Erdogan a utilisé les exigences de réformes avancées par l’UE pour se débarrasser de la tutelle des militaires turcs qui se présentaient en gardiens de la révolution kémaliste. Sous couvert de démocratisation, il a peu à peu affaibli les institutions traditionnelles pour étendre l’influence de l’AKP. Est-il depuis le début animé d’un grand dessein visant à transformer la Turquie laïque en un Etat musulman, fut-il modéré ? Ou l’appétit du pouvoir a-t-il grandi en l’exerçant ? Toujours est-il que les libertés ont reculé sous son règne, ce qui a éloigné la Turquie de l’Europe.
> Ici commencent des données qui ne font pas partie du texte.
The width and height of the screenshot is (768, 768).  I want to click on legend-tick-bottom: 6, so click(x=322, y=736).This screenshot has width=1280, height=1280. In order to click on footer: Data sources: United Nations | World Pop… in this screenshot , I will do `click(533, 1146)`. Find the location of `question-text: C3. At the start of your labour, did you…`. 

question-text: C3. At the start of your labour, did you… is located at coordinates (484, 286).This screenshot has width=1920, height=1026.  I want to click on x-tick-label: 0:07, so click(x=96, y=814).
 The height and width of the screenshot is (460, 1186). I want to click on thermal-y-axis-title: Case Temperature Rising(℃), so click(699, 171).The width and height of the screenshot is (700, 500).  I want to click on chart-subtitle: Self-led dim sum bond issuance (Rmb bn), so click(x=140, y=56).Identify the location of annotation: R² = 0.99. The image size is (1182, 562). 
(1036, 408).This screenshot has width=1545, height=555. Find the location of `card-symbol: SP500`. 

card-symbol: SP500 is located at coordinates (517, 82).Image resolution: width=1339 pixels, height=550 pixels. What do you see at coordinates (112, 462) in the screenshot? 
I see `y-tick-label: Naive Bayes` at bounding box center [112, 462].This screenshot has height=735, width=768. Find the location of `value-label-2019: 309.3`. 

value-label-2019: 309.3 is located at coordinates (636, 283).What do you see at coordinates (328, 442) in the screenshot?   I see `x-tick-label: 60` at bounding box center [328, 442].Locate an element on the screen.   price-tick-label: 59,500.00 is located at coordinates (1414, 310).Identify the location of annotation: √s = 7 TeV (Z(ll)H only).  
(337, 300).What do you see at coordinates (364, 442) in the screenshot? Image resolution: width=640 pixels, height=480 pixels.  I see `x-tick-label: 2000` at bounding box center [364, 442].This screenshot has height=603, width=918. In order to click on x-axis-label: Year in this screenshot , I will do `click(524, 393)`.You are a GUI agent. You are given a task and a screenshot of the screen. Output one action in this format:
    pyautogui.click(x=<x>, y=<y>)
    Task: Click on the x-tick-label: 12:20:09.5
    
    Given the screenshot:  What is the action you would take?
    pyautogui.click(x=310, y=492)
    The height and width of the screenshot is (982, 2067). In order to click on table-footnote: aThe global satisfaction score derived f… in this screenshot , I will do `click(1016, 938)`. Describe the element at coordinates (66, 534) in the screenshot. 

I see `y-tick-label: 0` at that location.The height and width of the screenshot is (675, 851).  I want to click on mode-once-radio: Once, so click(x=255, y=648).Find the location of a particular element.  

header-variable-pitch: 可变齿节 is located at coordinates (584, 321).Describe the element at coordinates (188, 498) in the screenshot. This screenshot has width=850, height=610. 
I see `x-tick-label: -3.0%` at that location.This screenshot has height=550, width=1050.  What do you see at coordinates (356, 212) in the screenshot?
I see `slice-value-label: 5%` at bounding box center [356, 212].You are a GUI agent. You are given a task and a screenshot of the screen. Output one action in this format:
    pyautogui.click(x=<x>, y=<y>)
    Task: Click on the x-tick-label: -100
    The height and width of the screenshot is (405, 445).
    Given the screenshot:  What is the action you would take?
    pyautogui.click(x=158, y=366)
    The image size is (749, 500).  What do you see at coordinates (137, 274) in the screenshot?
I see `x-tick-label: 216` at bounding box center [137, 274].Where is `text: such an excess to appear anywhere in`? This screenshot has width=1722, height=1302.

Le même constat vaut en politique étrangère. Avec son ministre des affaires étrangères devenu son premier ministre, Ahmet Davoutoglou, adepte d’une stratégie « néo-ottomane », Erdogan voulait « zéro problème » avec les voisins, qu’ils soient syriens, iraniens, voire arméniens ou grecs. Cinq ans après la Turquie est en conflit larvé ou ouvert avec la plupart d’entre eux. Loin d’avoir trouvé des accommodements, elle est de plus en plus isolée. Elle n’a pas réussi à se faire élire membre du Conseil de sécurité, ce qui aurait été impensable il y a encore quelques mois.
Vis-vis de Bachar el-Assad, de « Da’ech », des Américains, des Israéliens, etc., Erdogan a voulu jouer un jeu compliqué qui ne lui vaut que des inimitiés. Alors qu’un processus de paix semblait bien engagé avec les Kurdes du PKK, la guerre en Irak et en Syrie a réveillé les vieilles craintes. Plus que l’Etat islamique, le gouvernement de l’AKP a peur des Kurdes et de la possible création d’un Etat kurde à ses frontières. Il préfère « Da’ech » au Kurdistan. D’où le double jeu mené depuis l’intervention de la coalition contre les djihadistes. La Turquie a laissé passer armes et combattants vers « Da’ech » mais a bloqué les Kurdes qui voulaient se battre, notamment à Kobané.
Curieusement soutenue par la France, elle souhaite la création d’une zone tampon dans le nord de la Syrie qui paralyserait les Kurdes du PYD, le parti frère du PKK. Erdogan prend le risque de rallumer les hostilités avec les Kurdes de Turquie, réduisant à néant des mois d’efforts d’apaisement. Un bilan calamiteux, à l’intérieur comme à l’extérieur, dont il devra un jour rendre compte.